Cars aren't sealed at all, they have vents usually hidden behind the plastic panels in the trunk that are kind of one-way only, the little doors in the vents blow open when you shut your car door to release the pressure and prevent your eardrums from blowing. Even though they're one-way-ish, there's not much of a seal, on top of that, the HVAC system isn't really sealed. The thing most people don't realize is that even though you wouldn't be increasing the pressure all that much by releasing a gas, you've still got craploads of oxygen inside to flow out. However, the partial pressure of oxygen will likely be a whole lot more than the pressure differential increase you would be trying to replace the air inside the car with, meaning oxygen is going to keep flowing back in by osmosis (high to low concentration) to equalize the concentration with the air outside the car.
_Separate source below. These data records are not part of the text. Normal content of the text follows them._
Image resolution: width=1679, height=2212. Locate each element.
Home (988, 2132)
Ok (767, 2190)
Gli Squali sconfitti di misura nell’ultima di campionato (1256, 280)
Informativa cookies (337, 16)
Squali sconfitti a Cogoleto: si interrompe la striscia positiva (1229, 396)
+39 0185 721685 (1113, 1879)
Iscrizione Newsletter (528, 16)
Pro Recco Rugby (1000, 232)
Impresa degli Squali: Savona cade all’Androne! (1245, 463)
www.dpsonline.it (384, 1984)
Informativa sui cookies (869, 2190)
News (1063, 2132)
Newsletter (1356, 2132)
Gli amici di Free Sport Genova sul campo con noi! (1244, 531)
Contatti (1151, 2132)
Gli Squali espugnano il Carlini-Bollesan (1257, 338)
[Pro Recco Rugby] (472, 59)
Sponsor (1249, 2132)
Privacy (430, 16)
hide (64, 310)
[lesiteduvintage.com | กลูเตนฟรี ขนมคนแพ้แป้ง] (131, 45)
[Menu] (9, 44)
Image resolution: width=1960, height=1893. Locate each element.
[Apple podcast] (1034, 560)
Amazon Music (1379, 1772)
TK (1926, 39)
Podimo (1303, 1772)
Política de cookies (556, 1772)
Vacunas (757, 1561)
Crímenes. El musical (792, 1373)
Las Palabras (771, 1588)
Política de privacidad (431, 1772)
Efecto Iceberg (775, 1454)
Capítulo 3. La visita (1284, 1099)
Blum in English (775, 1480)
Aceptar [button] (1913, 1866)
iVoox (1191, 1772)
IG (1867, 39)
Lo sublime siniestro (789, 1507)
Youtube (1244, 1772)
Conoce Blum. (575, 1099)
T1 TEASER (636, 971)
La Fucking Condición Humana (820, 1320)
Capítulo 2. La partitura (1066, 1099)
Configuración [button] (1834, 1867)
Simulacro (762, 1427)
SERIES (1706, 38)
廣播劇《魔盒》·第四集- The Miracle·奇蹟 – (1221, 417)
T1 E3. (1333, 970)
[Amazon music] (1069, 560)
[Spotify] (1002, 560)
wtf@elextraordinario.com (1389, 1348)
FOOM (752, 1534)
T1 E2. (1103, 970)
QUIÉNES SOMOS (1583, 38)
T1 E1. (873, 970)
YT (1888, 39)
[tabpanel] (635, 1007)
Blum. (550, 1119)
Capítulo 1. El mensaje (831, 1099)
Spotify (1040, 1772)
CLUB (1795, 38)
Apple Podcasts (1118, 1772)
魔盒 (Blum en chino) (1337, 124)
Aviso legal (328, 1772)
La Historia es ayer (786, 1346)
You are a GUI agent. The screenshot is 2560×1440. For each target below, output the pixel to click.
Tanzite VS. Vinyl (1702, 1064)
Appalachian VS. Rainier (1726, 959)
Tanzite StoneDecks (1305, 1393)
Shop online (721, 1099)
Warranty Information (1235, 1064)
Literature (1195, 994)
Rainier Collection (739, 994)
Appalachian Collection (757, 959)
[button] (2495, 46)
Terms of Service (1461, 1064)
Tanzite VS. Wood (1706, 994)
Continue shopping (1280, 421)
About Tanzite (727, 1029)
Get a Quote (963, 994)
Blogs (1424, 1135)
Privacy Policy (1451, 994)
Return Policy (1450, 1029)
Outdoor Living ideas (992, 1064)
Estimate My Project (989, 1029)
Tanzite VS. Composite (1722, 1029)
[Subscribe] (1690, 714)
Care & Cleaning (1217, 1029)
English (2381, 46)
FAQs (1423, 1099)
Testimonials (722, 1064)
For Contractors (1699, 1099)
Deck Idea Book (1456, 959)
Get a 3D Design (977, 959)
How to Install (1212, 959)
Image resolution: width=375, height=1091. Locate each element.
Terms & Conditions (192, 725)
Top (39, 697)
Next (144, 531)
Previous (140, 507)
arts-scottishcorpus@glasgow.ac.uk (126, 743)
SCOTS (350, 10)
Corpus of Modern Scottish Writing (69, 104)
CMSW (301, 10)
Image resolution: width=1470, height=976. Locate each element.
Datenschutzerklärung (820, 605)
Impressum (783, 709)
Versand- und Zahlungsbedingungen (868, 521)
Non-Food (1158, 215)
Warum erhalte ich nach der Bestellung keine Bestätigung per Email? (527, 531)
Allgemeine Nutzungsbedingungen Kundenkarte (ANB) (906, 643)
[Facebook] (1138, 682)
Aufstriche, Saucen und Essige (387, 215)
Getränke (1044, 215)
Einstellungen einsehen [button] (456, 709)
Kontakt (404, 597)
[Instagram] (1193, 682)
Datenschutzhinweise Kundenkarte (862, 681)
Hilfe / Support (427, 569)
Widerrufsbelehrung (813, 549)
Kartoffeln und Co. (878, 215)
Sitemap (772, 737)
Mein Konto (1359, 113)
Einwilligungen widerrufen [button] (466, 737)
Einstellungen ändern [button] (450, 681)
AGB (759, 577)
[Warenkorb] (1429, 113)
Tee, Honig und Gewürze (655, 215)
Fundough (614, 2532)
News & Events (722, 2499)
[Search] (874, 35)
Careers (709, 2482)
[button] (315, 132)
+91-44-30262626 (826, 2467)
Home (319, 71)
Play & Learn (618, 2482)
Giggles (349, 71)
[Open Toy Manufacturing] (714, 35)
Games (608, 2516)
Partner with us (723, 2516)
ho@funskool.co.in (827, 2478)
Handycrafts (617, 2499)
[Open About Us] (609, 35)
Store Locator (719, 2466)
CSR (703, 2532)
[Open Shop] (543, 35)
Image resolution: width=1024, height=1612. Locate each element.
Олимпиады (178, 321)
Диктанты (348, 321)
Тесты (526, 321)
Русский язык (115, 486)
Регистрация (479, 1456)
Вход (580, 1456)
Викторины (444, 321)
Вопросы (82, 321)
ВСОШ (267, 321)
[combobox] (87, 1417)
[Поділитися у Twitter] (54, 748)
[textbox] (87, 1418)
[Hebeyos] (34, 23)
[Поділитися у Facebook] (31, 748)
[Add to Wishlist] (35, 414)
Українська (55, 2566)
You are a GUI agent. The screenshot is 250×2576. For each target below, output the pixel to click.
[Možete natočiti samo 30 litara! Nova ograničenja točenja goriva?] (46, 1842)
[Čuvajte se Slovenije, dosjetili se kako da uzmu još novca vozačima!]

That force of osmosis is probably just going to win every time, even though it's only about 1/5th of the total pressure of the ambient air (14.7psi at sea level, so depending on concentration difference up to 1/5 of that 14.7 is going to be trying to diffuse back into the car and there isn't a whole lot you can do to stop it).
**Edit**
I should add that it probably could work if you had a really high flow of inert gas, or if you had some sort of apparatus like the bag with a small volume inside flowing out at a high rate so that the oxygen doesn't have time to flow back in. I just don't think that it would be feasible to have enough flow/volume/reserve of helium unless you had like a large welding bottle because the volume of the car is huge compared to something you could wear. I would be afraid of running out of the inert gas too early. Even just a little bit of oxygen is too much, makes a huge risk of failure and potentially permanent injury.